> **Problem statement**: Whichever lines include the word "Task", copy them as they appear in the data.

> **Source material**:
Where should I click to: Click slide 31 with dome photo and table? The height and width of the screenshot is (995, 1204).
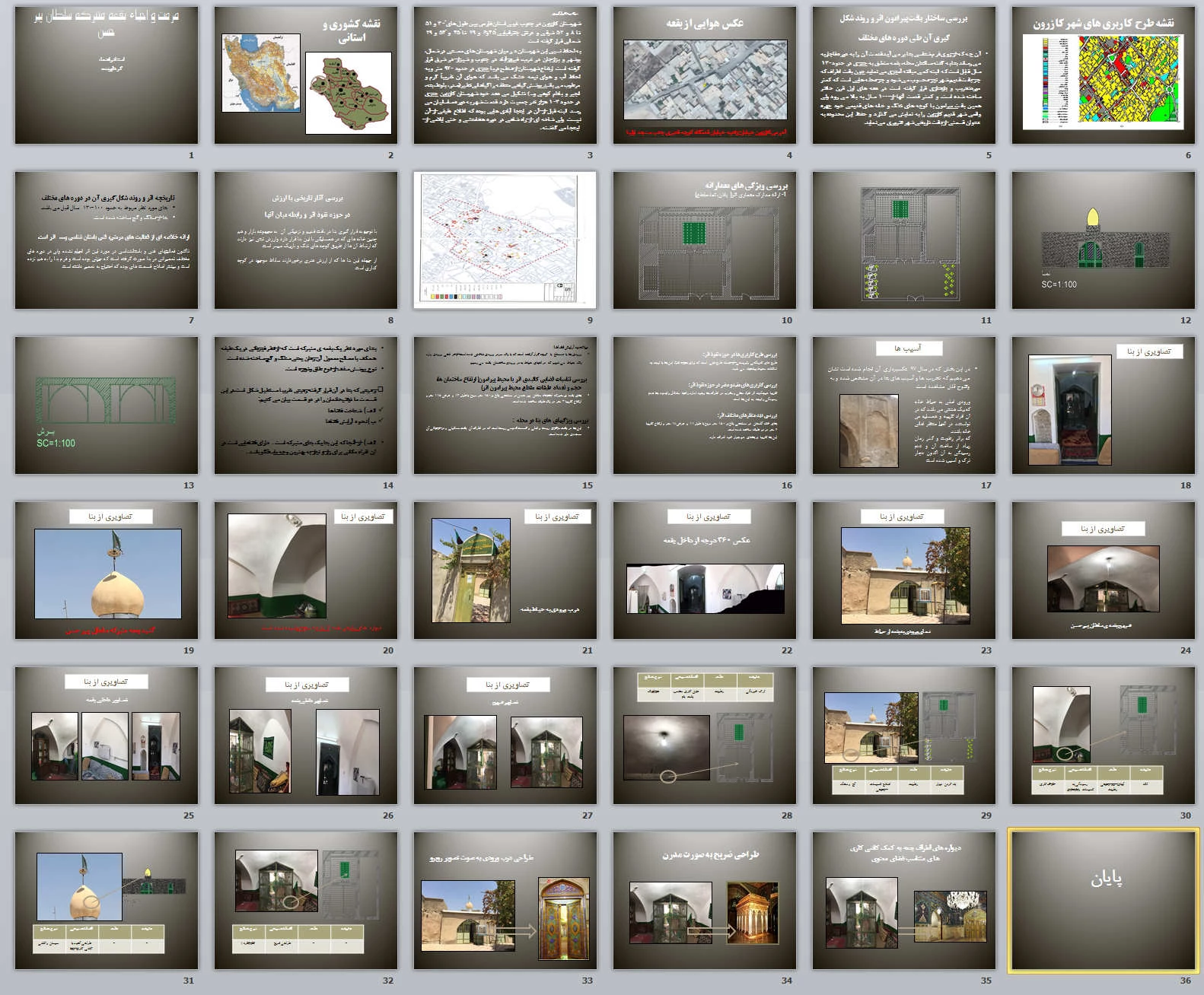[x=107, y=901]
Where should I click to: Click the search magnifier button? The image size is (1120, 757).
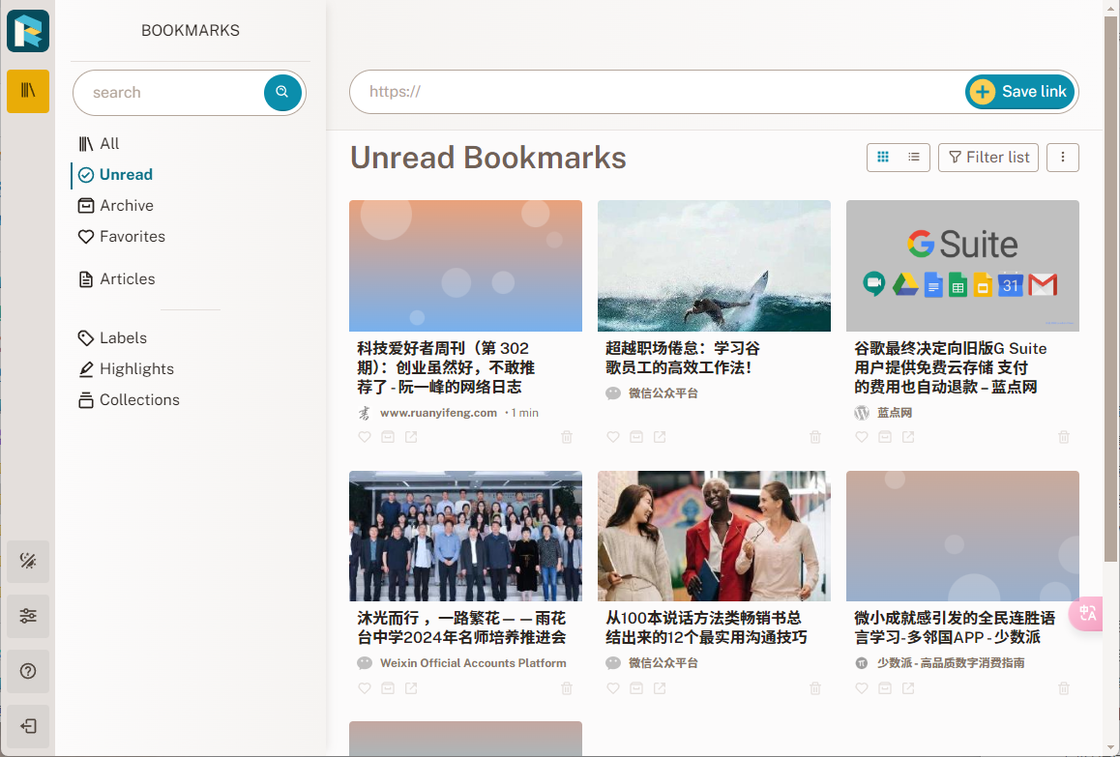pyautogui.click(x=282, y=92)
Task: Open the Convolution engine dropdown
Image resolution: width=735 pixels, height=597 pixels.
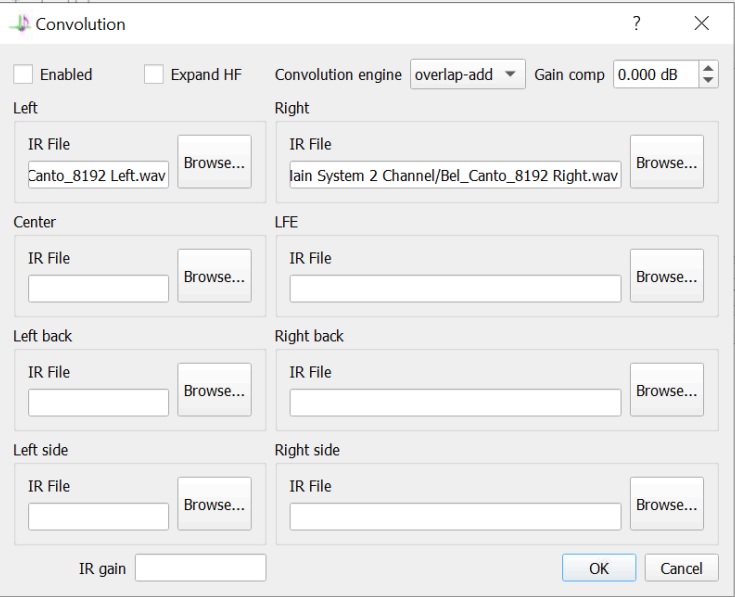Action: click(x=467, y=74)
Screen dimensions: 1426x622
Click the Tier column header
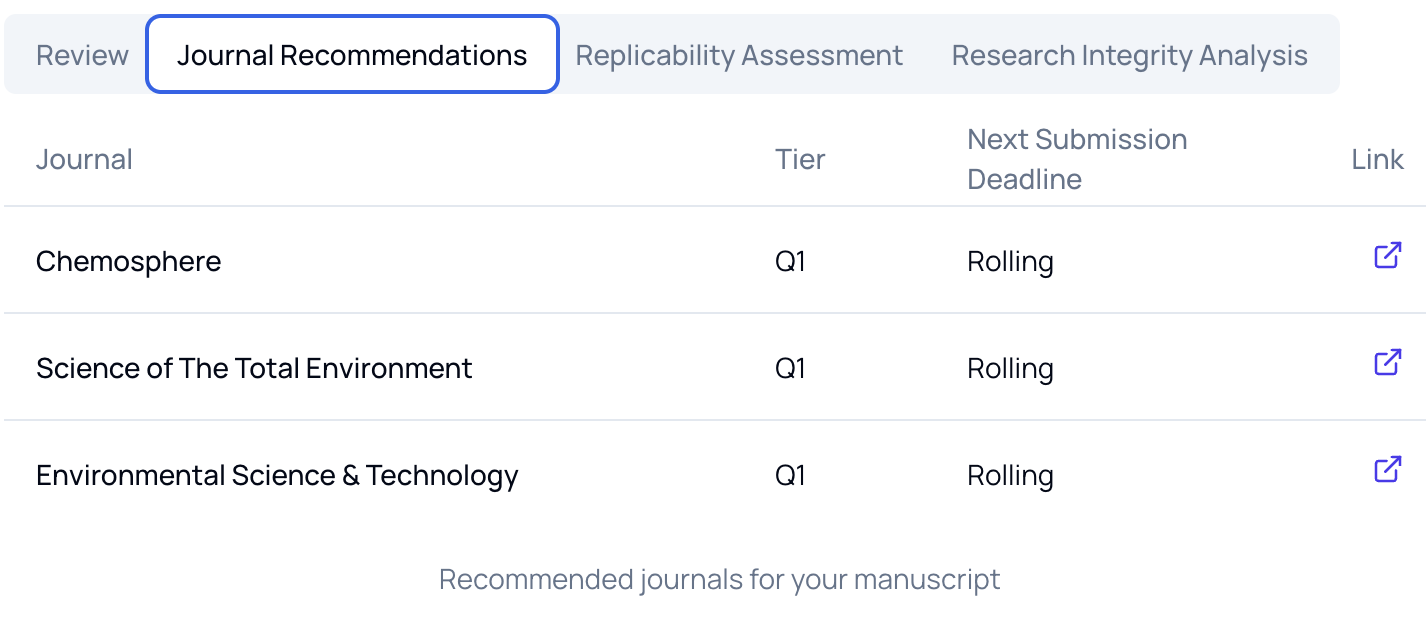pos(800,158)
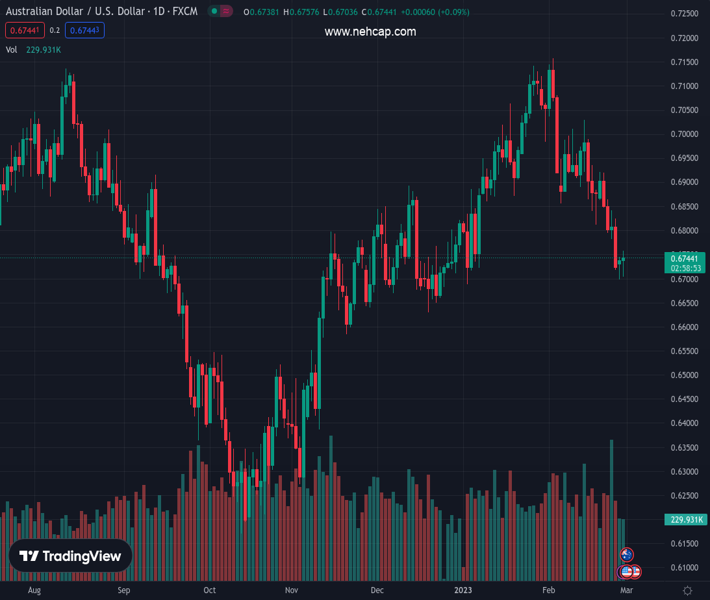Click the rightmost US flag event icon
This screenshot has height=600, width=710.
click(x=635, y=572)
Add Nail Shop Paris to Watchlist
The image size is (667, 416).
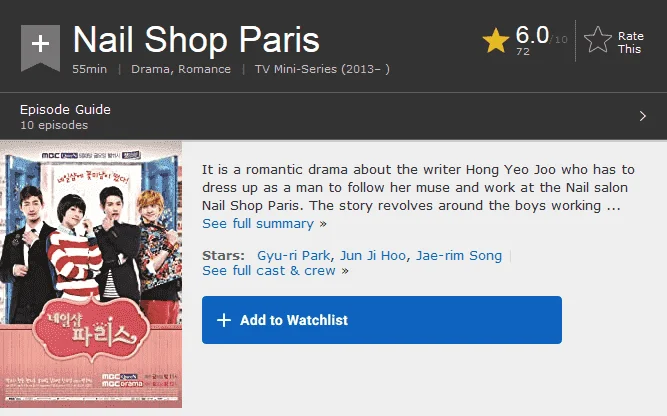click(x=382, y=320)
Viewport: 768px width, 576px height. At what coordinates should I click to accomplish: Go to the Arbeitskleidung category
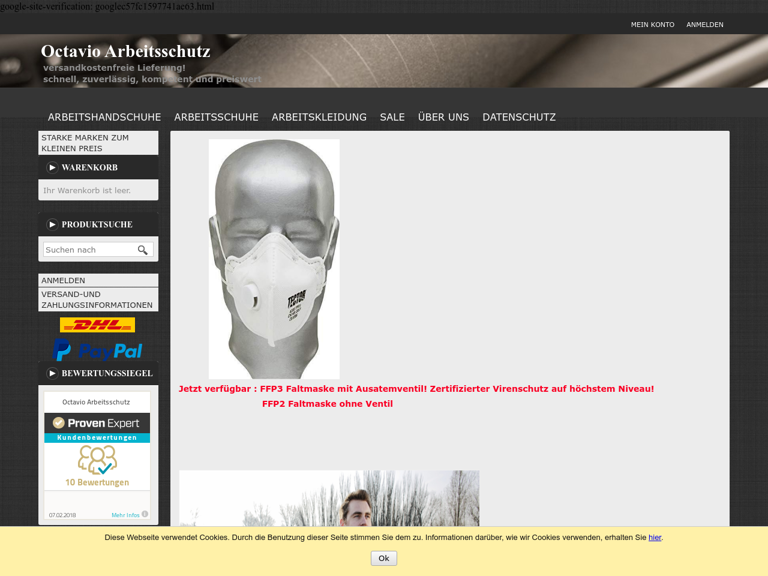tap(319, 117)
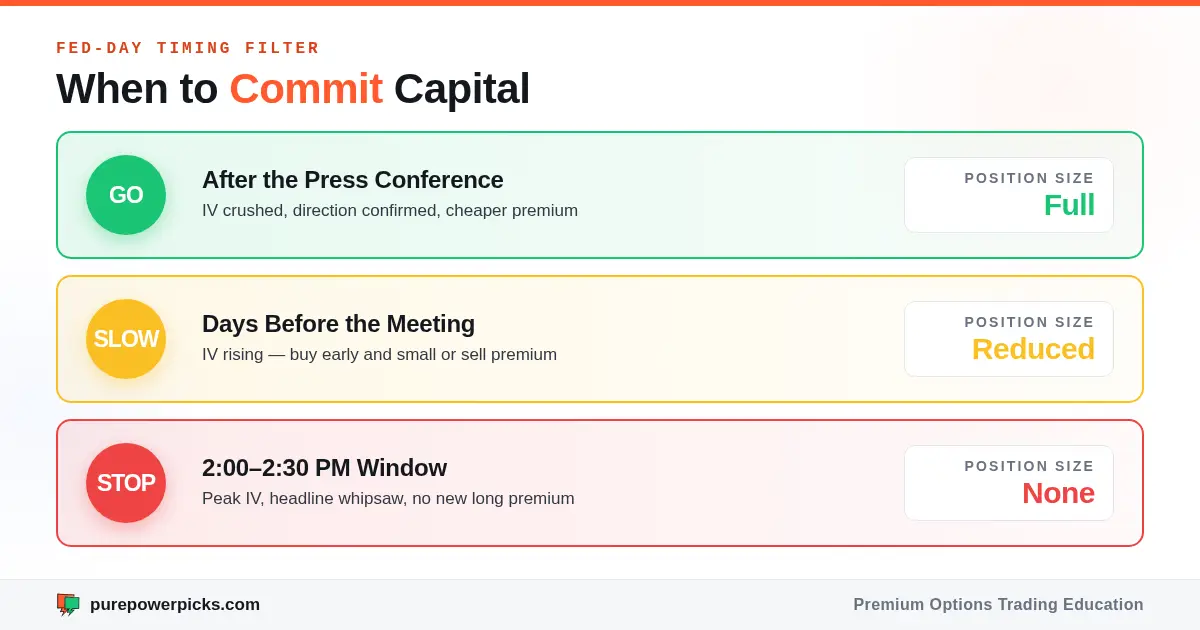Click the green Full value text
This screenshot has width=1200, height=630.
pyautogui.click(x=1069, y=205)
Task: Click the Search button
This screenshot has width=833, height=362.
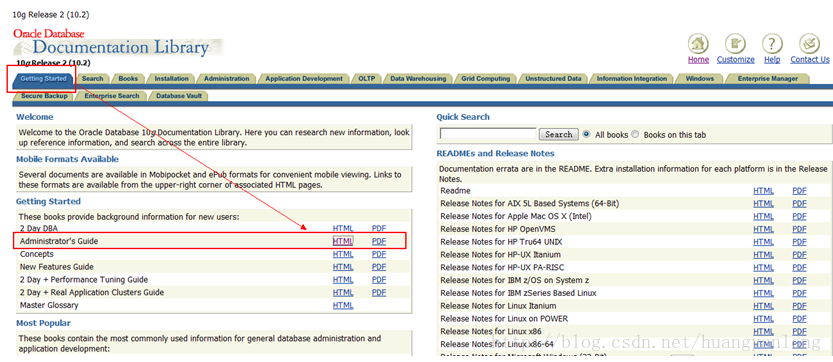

> **Response to the exercise**:
Task: Open the Convolution engine dropdown
Task: Click the Search button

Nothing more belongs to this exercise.